Press release July 5, 2013

7 Steps to increasing customer retention

If you’re trying to build a business, there are three and only three ways to increase revenue.
1.Increase the number of customers
2.Increase the average spend per transaction
3.Increase the number of times a customer buys from you

Of these, the third, turning a new customer into a repeat customer, is the most potent. Why?

Because attracting, entertaining, educating and converting a new customer is time and money intensive. New customers are price sensitive, have to be sold to, and convinced.

Existing customers, if you treat them right, not only become less price sensitive to your products, but become resistant to competitor’s products, evangelising and advocating on your behalf. They are more willing to buy products from back end marketing and promotion than front end efforts, because they already trust you, and processing sales is simpler since accounts are already set up.

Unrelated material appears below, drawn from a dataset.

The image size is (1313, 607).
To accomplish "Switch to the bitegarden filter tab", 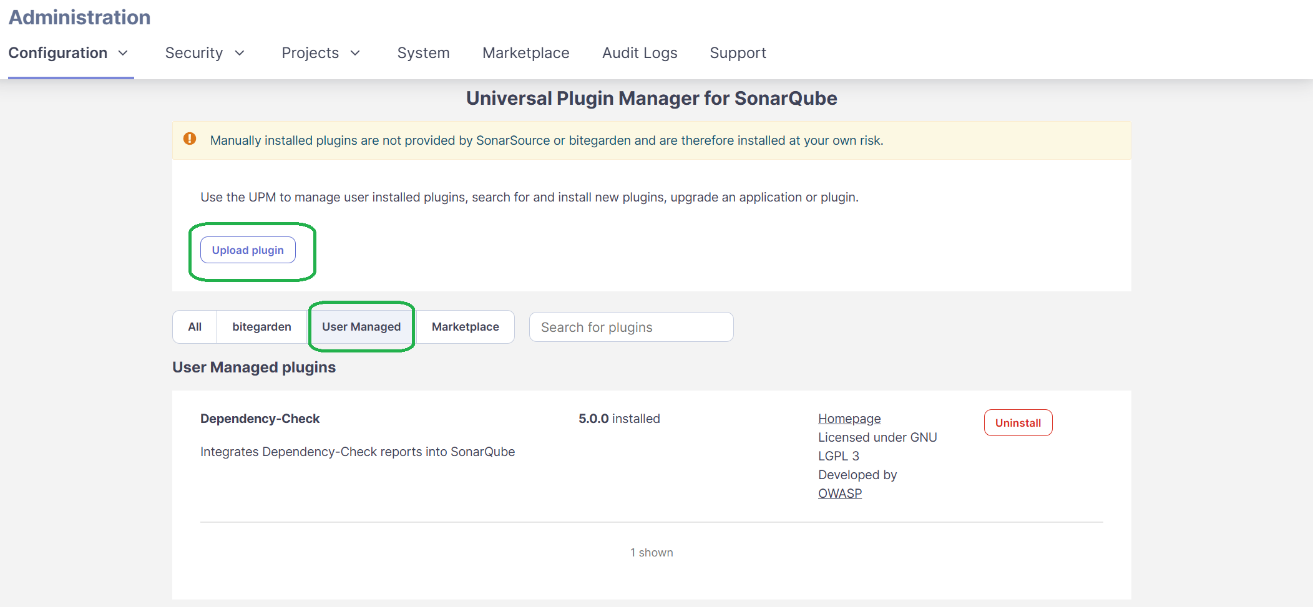I will pos(261,327).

7 Steps to increasing customer retention
With that in mind, here are seven simple steps to increasing customer retention rates.

1. Know your numbers
Do you know what your current customer retention rate is? If not, how can you hope to improve on it, or track your progress? While you can use sophisticated analytics and CRM software, at base all you need to know to get started is what percentage of sales come from new and existing customers.
To work that out, divide the total number of sales during the past twelve months by the total number of active customers. Set yourself a target to increase the number of sales per customer by 5 percent over the coming year.

2. Give them a reason
If you simply sell to a customer and never communicate with them again, why would they come back? If you don’t collect contact details as part of the original transaction, at least include a way for customers to subscribe to updates and offers in your product. Let new customers know you want a relationship with them, and make them feel valued.

3. Provide great service
Make existing customers feel valued by giving them the same great service and attention you lavish on new customers. Give an unadvertised bonus, make them feel part of an exclusive club. Some companies make offers available only to new customers. Try going the other way and showing your existing clients they are more important to you.

4. Keep your word
Whether it’s a commitment to outperform a competitor, a price match guarantee or a promise to put your customers’ interests before your own, make sure you live up to your performance standards. Train all your staff to understand the business ethos, not only sales and customer relations staff.

5. Put customers first
Put yourself in your customers shoes, try to see your business from a customers point if view. Don’t just pay lip-service to the idea, think about what your business can do to make your customers’ lives easier or richer. Don’t bombard them with back end sales offers or juts. Instead, surprise them with free gifts, share valuable information with them without asking for anything in return, and tailor your communication to their needs.

That way, when you do send a back end offer, your response rates will be dramatically improved. Loyalty cards have proved to be successful for many business owners especially coffee shops or sandwich bars, its proven that  an offer such as“Buy 5 cups of coffee and we’ll give the 6th one for Free! – does work, but you will need to compliment this with more engagement with them, do this right and you can watch customers become friends and advocates.

6. Communicate
Communication isn’t sending out coupons, offers and discounts. It isn’t even just sending reminders tailored to your customer’s buying habits and stated interests. It’s listening to your customer feedback and acting on it. Autoresponders are great for personalising and sending out mass email campaigns, but don’t forget to send   the occasional personal email from a real person too.

7. Go where your customers go
Don’t neglect offline customers, or those who prefer one communication channel to another. If your customers use Twitter, talk to them there. If they use Facebook or other social networks, make sure you have a presence there and monitor it. Be where your customers are talking about you, and join in the conversation.

Above all, remember to be human as well as professional. You’re dealing with people, not machines.